Friendly fraud–which got its start years ago–has also accelerated in the post-pandemic era as consumers learned how to successfully dispute gaming, gambling and other transactions they had actually made but wanted to disavow.

Visa is attempting to block these resurgent fraud types by increasing the data available to analyze in-store and digital transactions to recognize unusual patterns.

"We've expanded the suite of attributes we use to ensure transactions are legitimate," White said.

Fraudsters are working to outsmart these bulwarks by using artificial intelligence and other sophisticated technologies to steal card credentials to use online and in stores. 

"Fraudsters are very good at collaborating and sharing stolen card data and now they're  testing card credentials with machines," White said.

Visa sees about 2 million attacks on its network a day and quickly reacts to squelch them, he said.

"Fraudsters operate very quickly–they find an opportunity and hit it very hard and fast before it's blocked, but several months later they'll circle back and find a way to get through with an older scheme," he said.

Despite the perception that fraud appears to be worsening every year, on the consumer side it's actually declined in recent years.
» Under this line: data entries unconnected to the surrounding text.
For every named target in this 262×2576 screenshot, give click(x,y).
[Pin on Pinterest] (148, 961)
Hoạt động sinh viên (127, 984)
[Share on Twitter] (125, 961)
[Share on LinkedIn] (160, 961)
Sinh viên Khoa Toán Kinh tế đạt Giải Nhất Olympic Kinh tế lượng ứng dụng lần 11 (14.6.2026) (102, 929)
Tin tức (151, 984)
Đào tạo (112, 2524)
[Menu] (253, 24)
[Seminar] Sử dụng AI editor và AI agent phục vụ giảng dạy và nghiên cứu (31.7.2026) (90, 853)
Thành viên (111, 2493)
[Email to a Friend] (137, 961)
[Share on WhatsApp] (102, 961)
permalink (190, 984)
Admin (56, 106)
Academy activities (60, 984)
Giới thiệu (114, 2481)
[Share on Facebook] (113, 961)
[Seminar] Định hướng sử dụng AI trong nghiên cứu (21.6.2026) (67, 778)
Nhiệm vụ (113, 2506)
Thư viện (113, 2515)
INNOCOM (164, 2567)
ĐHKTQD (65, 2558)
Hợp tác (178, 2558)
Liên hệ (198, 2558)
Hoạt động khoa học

A decade ago consumer card fraud amounted to 8 or 9 cents for every dollar, but today it's about 7 cents per dollar, White said.
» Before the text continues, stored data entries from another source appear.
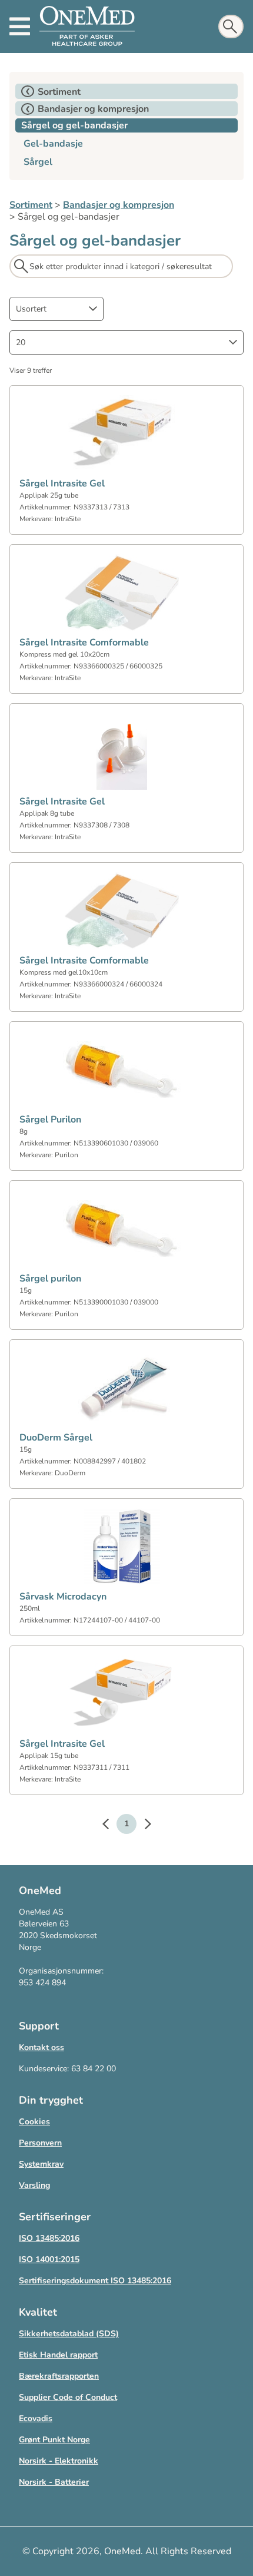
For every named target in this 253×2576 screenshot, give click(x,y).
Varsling (34, 2185)
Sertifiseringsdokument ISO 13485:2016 (95, 2280)
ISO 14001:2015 (49, 2259)
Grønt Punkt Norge (54, 2439)
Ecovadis (35, 2418)
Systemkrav (41, 2164)
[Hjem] (87, 26)
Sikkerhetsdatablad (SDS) (69, 2333)
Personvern (40, 2142)
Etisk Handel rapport (58, 2354)
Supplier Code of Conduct (68, 2397)
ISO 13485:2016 (49, 2238)
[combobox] (56, 309)
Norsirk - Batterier (54, 2482)
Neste (142, 1826)
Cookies (34, 2121)
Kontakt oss (41, 2047)
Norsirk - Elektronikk (58, 2460)
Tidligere (111, 1826)
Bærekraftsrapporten (59, 2376)
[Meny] (19, 26)
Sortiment (30, 204)
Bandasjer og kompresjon (118, 204)
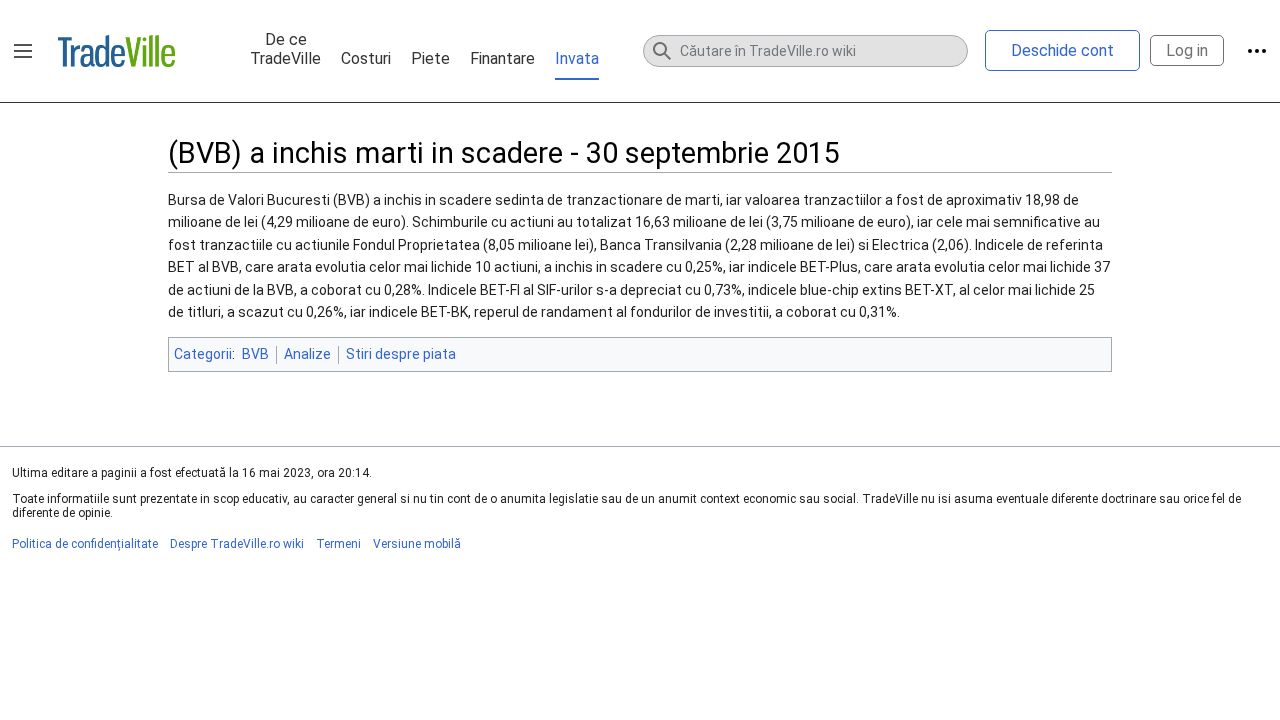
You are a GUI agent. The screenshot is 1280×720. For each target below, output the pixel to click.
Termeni (338, 544)
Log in (1187, 50)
On the corporate side, the pandemic had a devastating effect on business-to-business fraud that is proving difficult to reverse, said Mary Rosendahl, managing director, Global Transaction Services-CashPro at Bank of America, during another Payments Forum panel on fraud trends.

"The shift to remote work exacerbated business email fraud and phishing in new ways, because people weren't sitting in offices together sharing intelligence about suspicious transactions. Lots of the education and knowledge about protecting the misuse of payment instructions got lost," Rosendahl said.

Business email compromise has continued to grow in the post-pandemic era because many companies are unaware of how sophisticated fraudsters have become, she said. 

"Ninety-nine percent of the fraud we see in corporate settings is coming from phishing and email, where criminals are using digital and other channels to simply trick unsuspecting employees into changing payment instructions to re-route the payment to them," Rosendahl said.

Fraudsters have succeeded in hijacking payments by claiming to be IT workers, and the post-pandemic talent shortage has made it easier for crooks to pose as clients and befriend unwitting employees to intercept payment instructions. "It can be temporary workers or veterans–people at all levels are fooled by very sophisticated schemes that look legit," she said.

Along with email, the widespread use of passwords for authenticating corporate payments is a persistent gap enabling fraud, said Mike Timoney, vice president of the Federal Reserve Bank of Boston, who joined Rosendahl on the same panel. 

"Even after all these years, many people at corporations are using obvious passwords like the word 'password' and simple numeric strings like '1,2,3,4,5," where they should be using at least a 16-digit password," Timoney said. 

The use of text messages to validate payments in corporate settings is also a gaping opportunity for fraudsters, he noted. 

"Companies think they're using multi-factor methods to avoid fraud, but text messages can be phished. SMS messages were developed for notifications and alerts, not security," Timoney said. 

Moving away from passwords, adding secure multi-factor authentication methods and biometrics are ways to protect against corporate payments fraud, he said.

Even as corporations adopt more secure payment-authentication methods, many are unreasonably afraid to let employees use mobile devices for business payments, Rosendahl said. 

"It can be a challenge convincing organizations who think mobile phones are risky for conducting corporate payments, but [with proper controls] the mobile device can actually be very secure," she said. 

Prioritizing fraud awareness and education on an ongoing basis is the best way to thwart corporate payment fraud, according to Rosendahl. 

"If corporate employees had awareness of the risks, and organizations made sure their people were always validating any changes in payment instructions, we could immediately wipe out a lot of business email fraud," she said.